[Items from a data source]
____________

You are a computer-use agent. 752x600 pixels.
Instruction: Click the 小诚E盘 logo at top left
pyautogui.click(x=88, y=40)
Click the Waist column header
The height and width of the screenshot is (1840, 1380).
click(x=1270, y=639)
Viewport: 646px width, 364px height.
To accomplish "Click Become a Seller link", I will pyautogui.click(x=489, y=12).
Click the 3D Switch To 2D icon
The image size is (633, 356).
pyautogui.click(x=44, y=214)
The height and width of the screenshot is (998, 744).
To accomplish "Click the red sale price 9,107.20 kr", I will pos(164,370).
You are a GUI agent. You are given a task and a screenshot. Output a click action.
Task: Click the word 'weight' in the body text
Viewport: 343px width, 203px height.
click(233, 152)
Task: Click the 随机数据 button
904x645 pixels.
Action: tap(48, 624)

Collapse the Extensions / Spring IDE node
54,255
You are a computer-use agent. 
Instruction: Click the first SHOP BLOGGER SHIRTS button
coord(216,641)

____________

Go through the data above and return every line exactly.

__SOLUTION TO THE PROBLEM__
You are a computer-use agent. 752x600 pixels.
Instruction: Click the 小诚E盘 logo at top left
pyautogui.click(x=88, y=40)
Click the Waist column header
The height and width of the screenshot is (1840, 1380).
click(x=1270, y=639)
Viewport: 646px width, 364px height.
To accomplish "Click Become a Seller link", I will pyautogui.click(x=489, y=12).
Click the 3D Switch To 2D icon
The image size is (633, 356).
pyautogui.click(x=44, y=214)
The height and width of the screenshot is (998, 744).
To accomplish "Click the red sale price 9,107.20 kr", I will pos(164,370).
You are a GUI agent. You are given a task and a screenshot. Output a click action.
Task: Click the word 'weight' in the body text
Viewport: 343px width, 203px height.
click(233, 152)
Task: Click the 随机数据 button
904x645 pixels.
Action: tap(48, 624)

Collapse the Extensions / Spring IDE node
54,255
You are a computer-use agent. 
Instruction: Click the first SHOP BLOGGER SHIRTS button
coord(216,641)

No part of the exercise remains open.